Los dos hombres rodaron por tierra. En la caída, el cuchillo salió disparado de la herida. Confusión. Una mano atrapa el cuchillo. La mano de Kasdan. Lo clava en la garganta de su adversario. Un geiser de sangre. A borbotones. La víctima se desploma sobre Kasdan.
La escena no ha durado ni cinco segundos. Volokine no se ha movido. Petrificado. Sin fuerzas.
—¡La camioneta! —grita Kasdan, tratando de desembarazarse del cadáver.

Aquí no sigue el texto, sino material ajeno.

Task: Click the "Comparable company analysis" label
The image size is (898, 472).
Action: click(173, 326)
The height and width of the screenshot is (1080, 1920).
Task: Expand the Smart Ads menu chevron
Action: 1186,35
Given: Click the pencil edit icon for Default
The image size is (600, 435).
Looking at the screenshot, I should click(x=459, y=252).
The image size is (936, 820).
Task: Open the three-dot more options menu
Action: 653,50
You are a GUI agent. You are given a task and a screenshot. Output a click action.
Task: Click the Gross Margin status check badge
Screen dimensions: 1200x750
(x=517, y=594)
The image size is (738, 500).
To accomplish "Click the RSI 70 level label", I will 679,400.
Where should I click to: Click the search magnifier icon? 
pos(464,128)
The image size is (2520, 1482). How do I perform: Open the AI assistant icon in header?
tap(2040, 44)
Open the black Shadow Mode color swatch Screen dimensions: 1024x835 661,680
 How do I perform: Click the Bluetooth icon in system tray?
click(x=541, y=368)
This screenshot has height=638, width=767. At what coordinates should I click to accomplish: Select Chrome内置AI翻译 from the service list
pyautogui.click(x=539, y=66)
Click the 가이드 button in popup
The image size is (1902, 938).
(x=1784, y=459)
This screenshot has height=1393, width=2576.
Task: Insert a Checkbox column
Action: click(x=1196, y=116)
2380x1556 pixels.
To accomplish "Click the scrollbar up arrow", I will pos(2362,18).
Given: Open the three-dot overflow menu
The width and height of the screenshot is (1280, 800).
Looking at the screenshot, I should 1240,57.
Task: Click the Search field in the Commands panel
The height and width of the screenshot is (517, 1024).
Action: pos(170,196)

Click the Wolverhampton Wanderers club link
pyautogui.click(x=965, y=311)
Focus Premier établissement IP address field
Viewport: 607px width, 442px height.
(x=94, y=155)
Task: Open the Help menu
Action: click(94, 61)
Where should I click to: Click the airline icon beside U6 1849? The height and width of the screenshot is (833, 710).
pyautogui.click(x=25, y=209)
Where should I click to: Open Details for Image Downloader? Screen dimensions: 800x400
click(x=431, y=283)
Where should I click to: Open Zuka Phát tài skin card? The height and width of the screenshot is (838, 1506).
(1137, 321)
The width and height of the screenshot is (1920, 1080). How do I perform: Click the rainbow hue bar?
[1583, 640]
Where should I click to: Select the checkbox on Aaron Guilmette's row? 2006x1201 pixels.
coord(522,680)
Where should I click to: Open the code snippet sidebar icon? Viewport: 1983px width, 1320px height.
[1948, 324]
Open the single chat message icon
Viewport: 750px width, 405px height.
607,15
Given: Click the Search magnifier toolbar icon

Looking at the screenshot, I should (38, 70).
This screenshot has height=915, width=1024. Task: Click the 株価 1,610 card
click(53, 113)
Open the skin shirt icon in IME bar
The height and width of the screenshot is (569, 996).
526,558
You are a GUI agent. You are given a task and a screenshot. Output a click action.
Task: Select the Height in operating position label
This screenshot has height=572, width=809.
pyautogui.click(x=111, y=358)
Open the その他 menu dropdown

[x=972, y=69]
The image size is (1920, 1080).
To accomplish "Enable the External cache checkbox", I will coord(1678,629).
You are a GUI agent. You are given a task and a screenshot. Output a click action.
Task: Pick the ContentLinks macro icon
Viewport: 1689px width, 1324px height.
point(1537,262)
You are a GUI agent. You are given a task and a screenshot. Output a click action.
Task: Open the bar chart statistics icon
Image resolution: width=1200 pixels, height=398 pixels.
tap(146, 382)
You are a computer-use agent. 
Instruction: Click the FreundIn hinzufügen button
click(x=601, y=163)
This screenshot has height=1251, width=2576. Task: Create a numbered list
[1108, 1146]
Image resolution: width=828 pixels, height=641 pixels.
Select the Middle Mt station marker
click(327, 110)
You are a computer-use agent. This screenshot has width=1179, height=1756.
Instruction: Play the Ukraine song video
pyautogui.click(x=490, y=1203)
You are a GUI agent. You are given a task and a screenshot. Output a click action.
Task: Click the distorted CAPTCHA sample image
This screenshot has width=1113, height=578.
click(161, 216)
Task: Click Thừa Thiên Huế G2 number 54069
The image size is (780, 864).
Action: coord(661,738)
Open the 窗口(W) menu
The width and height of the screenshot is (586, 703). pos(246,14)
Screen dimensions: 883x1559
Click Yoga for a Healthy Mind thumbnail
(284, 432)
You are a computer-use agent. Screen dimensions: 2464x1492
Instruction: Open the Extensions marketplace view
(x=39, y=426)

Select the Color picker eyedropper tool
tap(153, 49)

Volo se despierta por fin. Arroja el arma y corre hacia el otro todoterreno. Impedir que Hartmann huya. Machacarlo con el riesgo de ser machacado a su vez. La llave en el contacto. Va a girarla cuando un golpe lo lanza violentamente contra el parabrisas. Hartmann ha tenido la misma idea. Acaba de chocar contra él.
El ruso trata de salir. Imposible. Puerta bloqueada. Por la ventanilla, ve que Kasdan repta por la hierba roja. Ve a Hartmann, cubierto de sangre, salir del todoterreno, con la Beretta en la mano. Lo ve acercarse, con todas sus fuerzas concentradas en su brazo extendido, hacia ÉL.
Volokine mete la marcha atrás. El mono. Conducta automática. Lee la inscripción de la caja de cambios. Un segundo más tarde Hartmann está allí, encañonándolo. Detonación. El vidrio se fisura. Volokine grita. Su sangre sobre el cuadro de mando. Su sangre entre las esquirlas de vidrio. Su muerte por todas partes, proyectada sobre el parabrisas y los asientos.
Un segundo de suspense.
Un segundo en el otro lado.
Pero no: no está muerto.
No está herido.
El vidrio explota definitivamente. La cabeza de Hartmann atraviesa el cristal. Le falta la mitad del cráneo.